= Alfred Goulder =

English cricketer

Alfred Goulder (16 August 1907 – 11 June 1986) was an English first-class cricketer, who played two matches for Yorkshire County Cricket Club in 1929.

Born in Attercliffe, Sheffield, Yorkshire, England, Goulder was a left arm orthodox spinner and left-handed tail end batsman, who made his debut against an 'All England XI' at Bramall Lane, Sheffield, at the end of July 1929. He did not bat as Alan Barber (100) and Edgar Oldroyd (143) put on 203 for the second wicket, to help Yorkshire post 320 for 4. He bowled 11 overs and took the wickets of Eddie Dawson and Alan Shipman for 21, before rain forced the abandonment of the final day's play. His second, and final game, was the County Championship clash against Derbyshire again at Bramall Lane, in August.
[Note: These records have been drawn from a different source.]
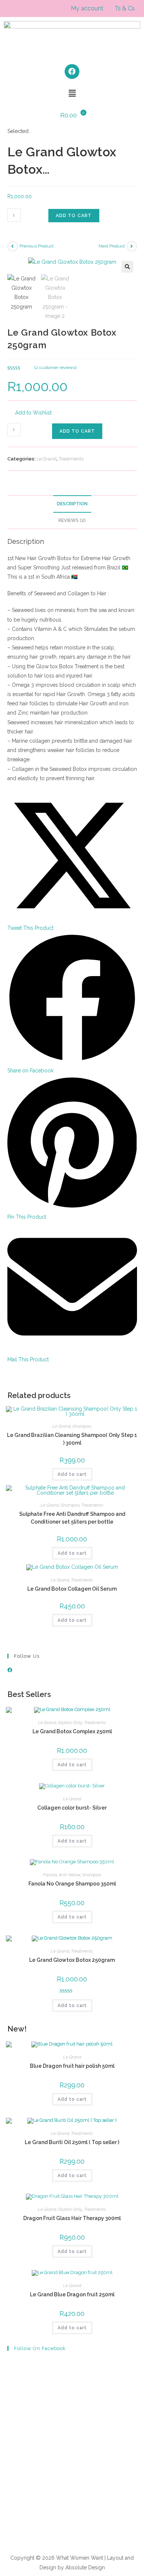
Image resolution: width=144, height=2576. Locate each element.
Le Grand (46, 459)
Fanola (50, 1874)
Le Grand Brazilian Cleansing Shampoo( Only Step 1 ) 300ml (72, 1439)
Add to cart (74, 215)
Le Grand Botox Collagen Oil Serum (72, 1589)
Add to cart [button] (72, 1474)
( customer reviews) (55, 367)
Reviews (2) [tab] (72, 520)
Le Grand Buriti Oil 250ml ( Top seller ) (72, 2142)
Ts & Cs (124, 8)
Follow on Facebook (40, 2348)
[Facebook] (72, 71)
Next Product (112, 246)
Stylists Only (70, 1722)
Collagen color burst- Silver (72, 1808)
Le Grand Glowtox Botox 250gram (72, 1960)
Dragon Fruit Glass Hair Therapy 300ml (72, 2218)
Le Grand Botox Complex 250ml (72, 1731)
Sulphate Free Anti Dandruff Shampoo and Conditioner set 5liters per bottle (72, 1518)
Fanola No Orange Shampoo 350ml (72, 1884)
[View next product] (132, 246)
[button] (72, 93)
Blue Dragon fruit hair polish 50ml (72, 2066)
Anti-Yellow (69, 1874)
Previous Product (37, 246)
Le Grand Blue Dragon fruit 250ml (72, 2294)
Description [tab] (72, 503)
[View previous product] (12, 246)
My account (87, 8)
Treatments (71, 459)
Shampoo (82, 1426)
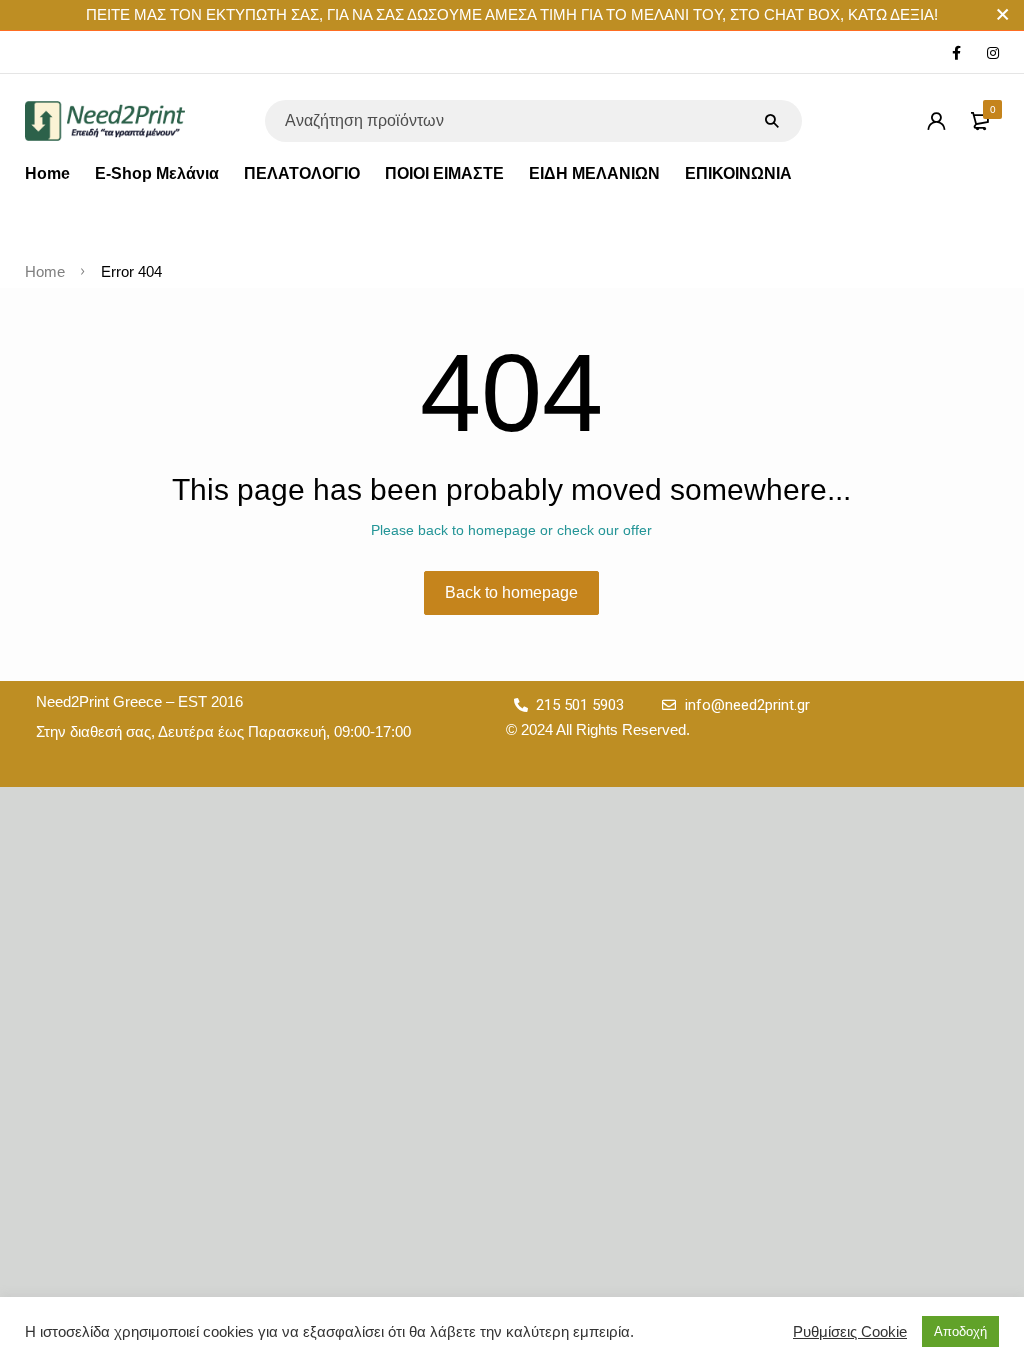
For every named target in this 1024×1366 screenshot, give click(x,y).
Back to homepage (511, 592)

Batting at number eleven, he fell leg before wicket to Tommy Mitchell for three runs, and his only success with the ball came when he dismissed Stan Worthington, caught by Frank Dennis, for six. He finished with a first-class career bowling average of 30.00.

He appeared for the Yorkshire Second XI from 1928 to 1930. For many years he played for Sheffield United Cricket Club, and also had a spell with Rawmarsh C.C.

Goulder died in Sheffield in June 1986.